At this time of year, the sun has well and truly set by the time members begin arriving at the Golf Club for our monthly dinner meeting. This is a bit of a shame, especially for those who make the effort to bring their sports or classic vehicles out for a run.  This month Doug Armour brought out his new, long-awaited Mustang on its club outing debut, but it was hard enough to identify any vehicle in the darkness, let alone a grey Mustang which merges perfectly into the shadows – perhaps we might see it more clearly on a Mid-Week Run in the near future.

There was no difficulty however, viewing this month’s display car in the dining room. The bright, candy apple blood red, 2-door Datsun 1600 belongs to new member Denis Cope, who as a long-time member of the Gippsland Car Club is well known for his building, modification and competition antics in vehicles of the Datsun brand. Denis has recently retired from competition, but needed something to tinker with in the shed. The 2-door 1600 (or 510 as it’s also known) was never imported to Australia, but had always been on Denis’ wish-list, so when a 1972 imported shell from California was offered for sale in Mildura, Denis jumped at the opportunity.

The build from a bare shell to completion only took 8 months.
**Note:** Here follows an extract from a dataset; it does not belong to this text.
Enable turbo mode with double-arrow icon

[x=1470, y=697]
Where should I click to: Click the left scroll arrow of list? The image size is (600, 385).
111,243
The majority of parts are shared with the more common 4-door, and conversion to RHD is simply a bolt-on procedure. Denis couldn’t avoid improving the specifications somewhat, so this innocuous little Datto runs a warmed-up 2-litre L-series engine with twin side-draft Webers producing about 125bhp. The gearbox is from a 240Z and the brakes from a 300Z at the front and Skyline at the rear. Wheels are 15×7 to clear the brakes and adjustable struts help to keep the wheels inside the guards.

The retrimmed interior is dominated by a pair of high-back SAAS seats, but is otherwise fairly standard. Denis enjoyed building the car and even painted it in his garage. The multi-layer paint finish is still to be buffed back – a job that will be undertaken once the paint has fully hardened.

Built as a road car, it was never intended to be used on the track, but Denis admits it would be interesting to give it a lap or two of Bryant Park. I do get the impression, however, the Denis’ wife, Yvonne, is not quite as keen.